Ethnicity doesn’t matter.  Mixed-race families are fine.  All are saved when we give up our hold on power and surrender our hearts fully to God, confess faith in Jesus and receive the Holy Spirit.  This hodgepodge of people was the New Testament church, and it is the church today.
American Liberty says our country’s story is the definition of freedom for all people.  In Christ, we claim that our greatest freedom is found when we give our hearts to God and become God’s possessions.  As jolting as it is to say it this way, we believe we discover our greatest freedom when we are enslaved to God. 

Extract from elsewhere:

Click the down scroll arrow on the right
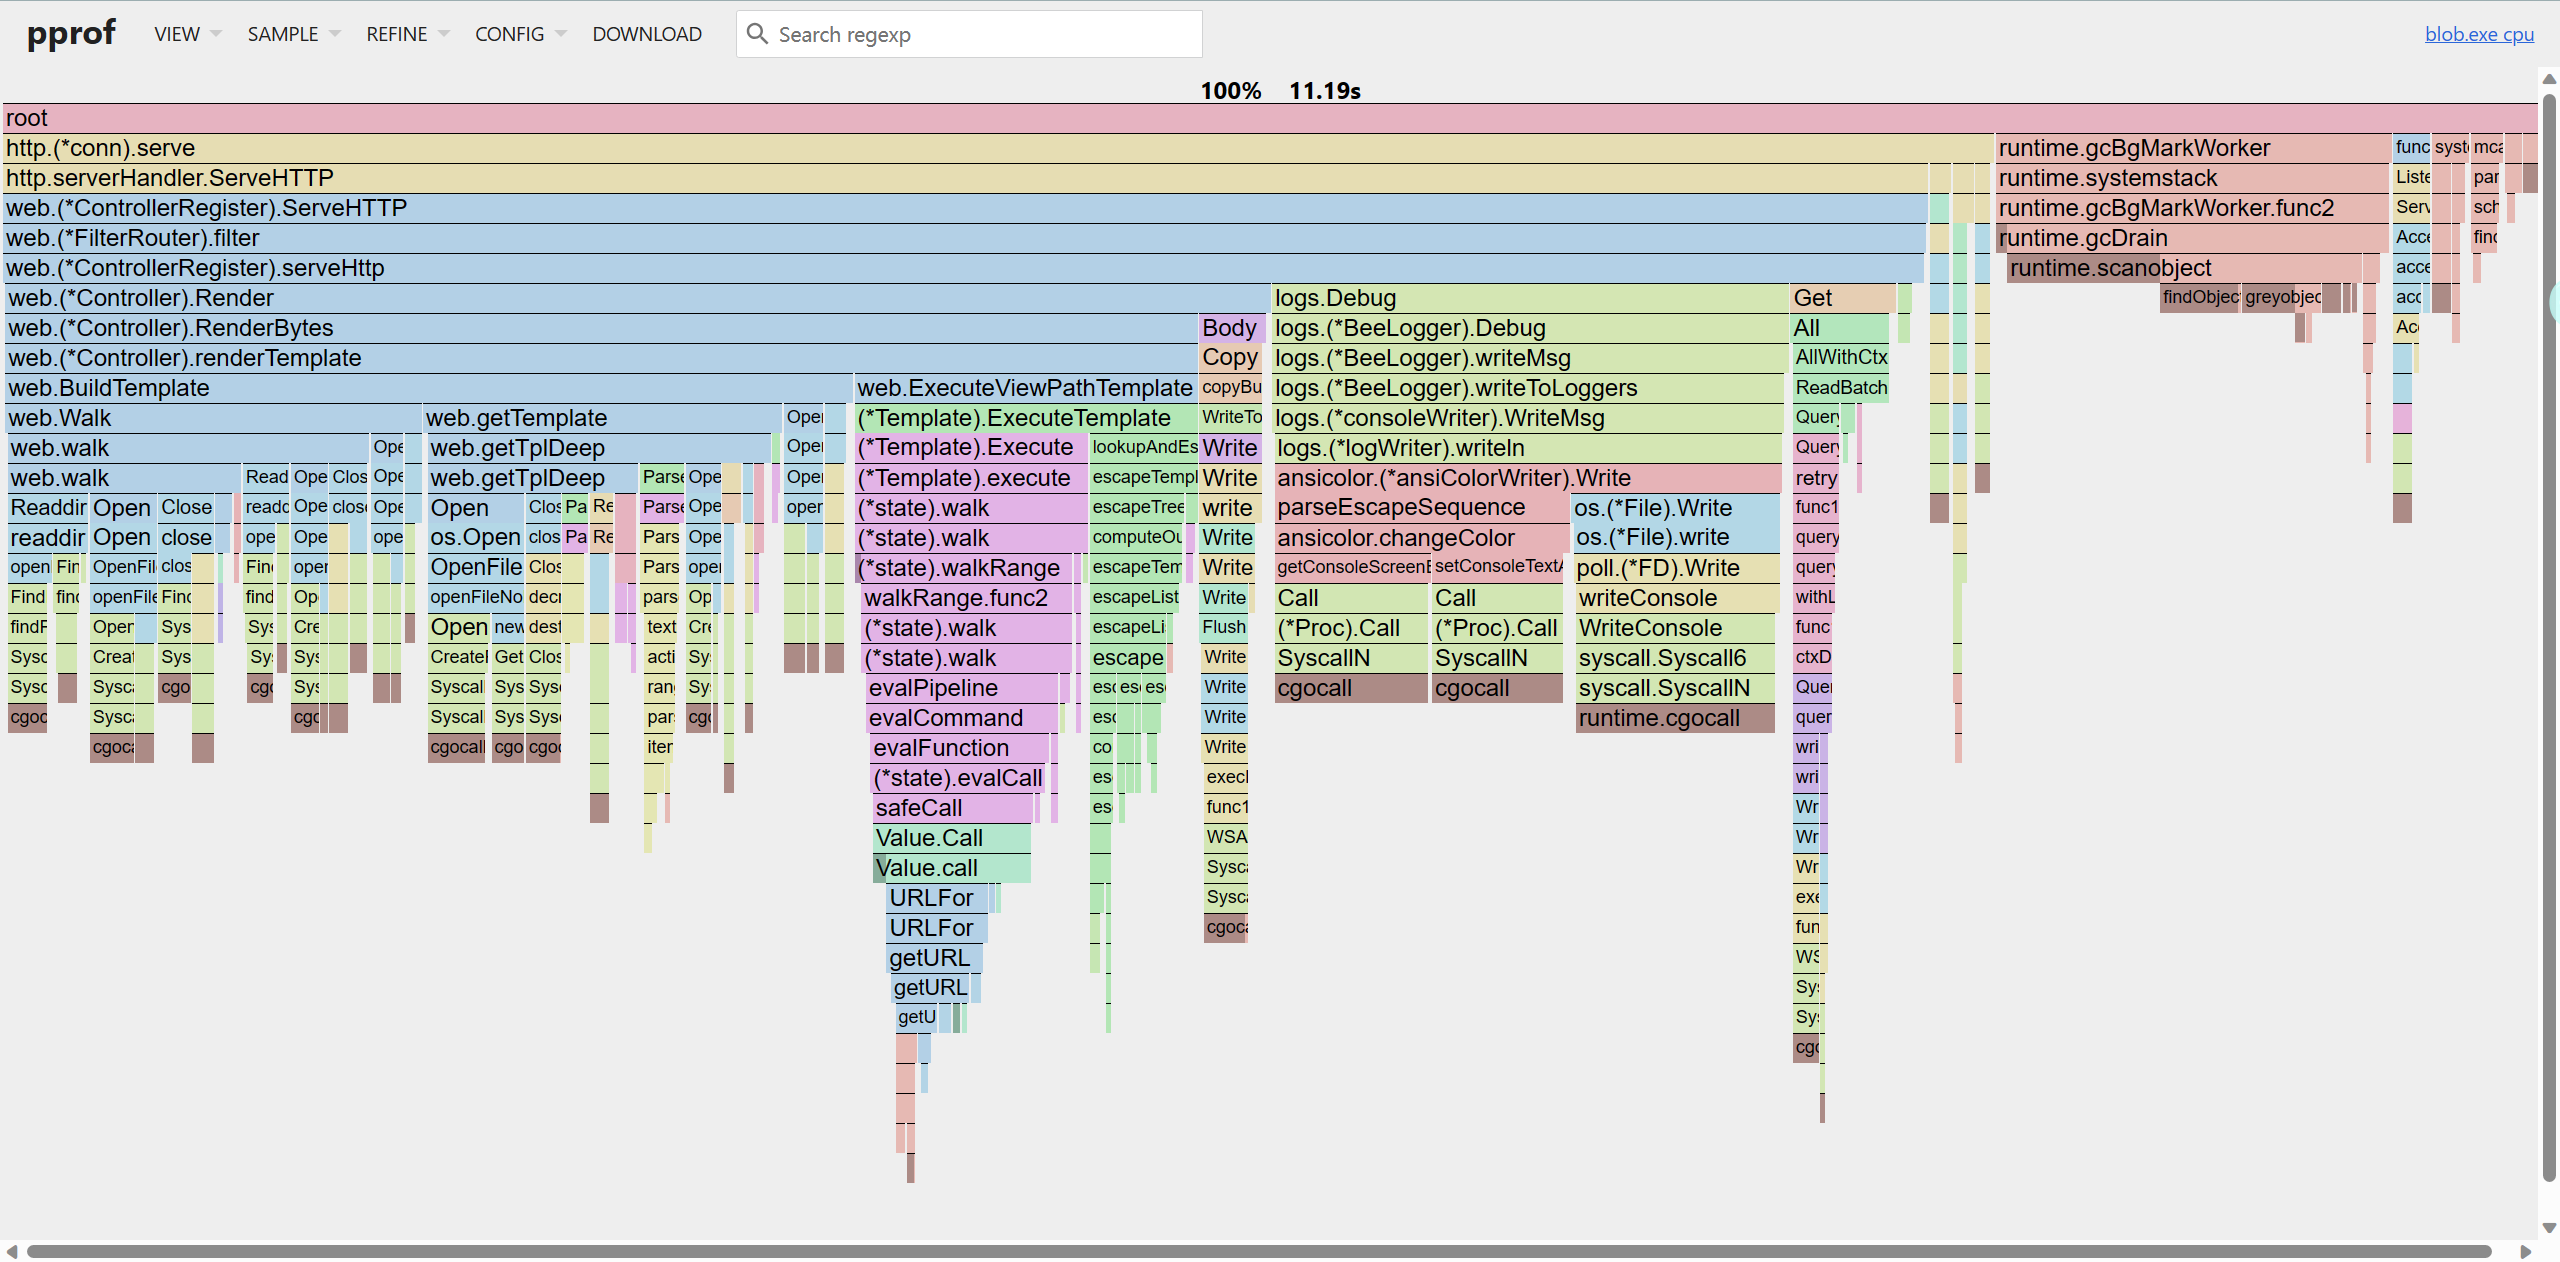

Capitalistic Materialism has completely bought into the idea that whatever we hope for in life can be purchased.  If I just get that house …; when I have enough for that car I really want; I just need to be able to retire in luxury and ease.  In Christ, we find joy in being extravagantly generous, giving away as much as we can to help others flourish.  In Christ, we claim that our money, possessions, relationships, time, and our very selves – belong to God.  Our greatest happiness is found when we are used by God for His purposes. 
Personal Autonomy insists that we are each endowed with inalienable rights that include the right to determine our own personal destinies.  It doesn’t say anything about inalienable rights in the Bible.  In Christ, we don’t determine who we are.  God tells us who we are.  We come with a story, tell that story to God, and then He is takes our story and invites us into His.  We don’t write our own stories.  We step into the story God is writing. 
Paul “decided to know nothing except Jesus Christ and him crucified” because that’s the foundation.  Life is built when we die on the cross and are raised by God to new life in Christ.  Standing on that foundation, Paul can talk about current issues, theology, households and relationships, worship practices, and creation care.  Paul’s worldview develops after he sets the foundation, his encounter with Jesus at the cross. 
The 21st century has already seen explosive growth in communication, technology, and scientific understanding.  We engage this complicated world after we have met Jesus at the cross.  Whatever new modes of relationships, sexuality, and our understanding of human gender arise in our time, our engagement with the world as it is happens after we meet Jesus at the cross. 
Whatever changes come to the world in the next 100 years – it does not matter.  We meet every new idea or new way of living as followers of Jesus – the crucified, resurrected one.  On the foundation of the cross, disciples are built.  I earlier mentioned the swirling torrent of ideas and change in which we live. The way to stand in swirling winds is to be anchored to a firm foundation and we are when we are anchored to Christ.  
So, look to the cross.  Open yourself completely to God’s love and forgiveness.  In honesty, come, tell God your story and then give it to Him and receive the new story He has for you.  In Christ, you are His beloved child.  Come to Him.